--- ACTIVITY ---
Every line that holds the word "Identify" needs to be copied from the data below.

━━━━━ DATA UNDER STUDY ━━━━━

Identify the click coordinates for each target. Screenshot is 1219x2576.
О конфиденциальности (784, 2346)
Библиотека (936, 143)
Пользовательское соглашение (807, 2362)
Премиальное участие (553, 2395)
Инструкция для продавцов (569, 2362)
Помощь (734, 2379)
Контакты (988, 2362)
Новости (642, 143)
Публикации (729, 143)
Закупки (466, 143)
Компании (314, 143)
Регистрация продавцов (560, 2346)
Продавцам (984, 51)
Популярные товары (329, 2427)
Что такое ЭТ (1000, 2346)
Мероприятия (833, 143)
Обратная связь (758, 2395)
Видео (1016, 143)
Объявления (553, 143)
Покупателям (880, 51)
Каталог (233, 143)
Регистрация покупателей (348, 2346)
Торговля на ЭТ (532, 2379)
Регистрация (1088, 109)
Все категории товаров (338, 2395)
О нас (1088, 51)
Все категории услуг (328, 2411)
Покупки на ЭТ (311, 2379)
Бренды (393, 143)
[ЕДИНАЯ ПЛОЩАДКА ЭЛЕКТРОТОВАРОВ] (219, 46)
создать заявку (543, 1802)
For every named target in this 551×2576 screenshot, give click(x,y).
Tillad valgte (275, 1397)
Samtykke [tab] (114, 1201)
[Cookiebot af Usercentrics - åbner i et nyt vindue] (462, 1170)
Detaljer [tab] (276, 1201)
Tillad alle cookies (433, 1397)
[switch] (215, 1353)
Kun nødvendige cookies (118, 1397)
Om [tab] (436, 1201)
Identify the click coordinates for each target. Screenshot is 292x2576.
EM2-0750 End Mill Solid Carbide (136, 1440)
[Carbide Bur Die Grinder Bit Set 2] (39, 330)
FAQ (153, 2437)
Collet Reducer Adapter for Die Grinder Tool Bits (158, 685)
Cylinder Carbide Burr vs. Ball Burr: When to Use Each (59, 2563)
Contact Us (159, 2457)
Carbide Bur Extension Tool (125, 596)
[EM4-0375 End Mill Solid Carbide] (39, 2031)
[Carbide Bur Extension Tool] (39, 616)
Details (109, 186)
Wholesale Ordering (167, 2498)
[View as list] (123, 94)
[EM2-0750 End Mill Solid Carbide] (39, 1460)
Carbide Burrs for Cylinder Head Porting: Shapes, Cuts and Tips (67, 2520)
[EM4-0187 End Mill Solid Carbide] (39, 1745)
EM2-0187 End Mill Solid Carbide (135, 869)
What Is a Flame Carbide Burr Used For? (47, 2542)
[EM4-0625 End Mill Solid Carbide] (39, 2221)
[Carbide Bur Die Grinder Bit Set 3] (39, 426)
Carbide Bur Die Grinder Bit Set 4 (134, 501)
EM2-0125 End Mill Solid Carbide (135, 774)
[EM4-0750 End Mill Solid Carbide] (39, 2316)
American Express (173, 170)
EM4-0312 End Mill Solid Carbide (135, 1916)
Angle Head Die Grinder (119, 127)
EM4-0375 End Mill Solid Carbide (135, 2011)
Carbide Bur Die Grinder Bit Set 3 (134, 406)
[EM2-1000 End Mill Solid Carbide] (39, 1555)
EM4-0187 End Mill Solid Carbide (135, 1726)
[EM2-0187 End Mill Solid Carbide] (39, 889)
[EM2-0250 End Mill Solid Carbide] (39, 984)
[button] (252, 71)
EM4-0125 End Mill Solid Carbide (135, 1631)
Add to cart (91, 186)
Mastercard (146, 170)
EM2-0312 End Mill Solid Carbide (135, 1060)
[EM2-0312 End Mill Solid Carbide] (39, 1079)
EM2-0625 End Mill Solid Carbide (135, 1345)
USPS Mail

━━━━━

--- ANSWER BELOW ---
Identify the click coordinates for each target. Screenshot is 1219x2576.
Identify the click coordinates for each target. Screenshot is 292x2576.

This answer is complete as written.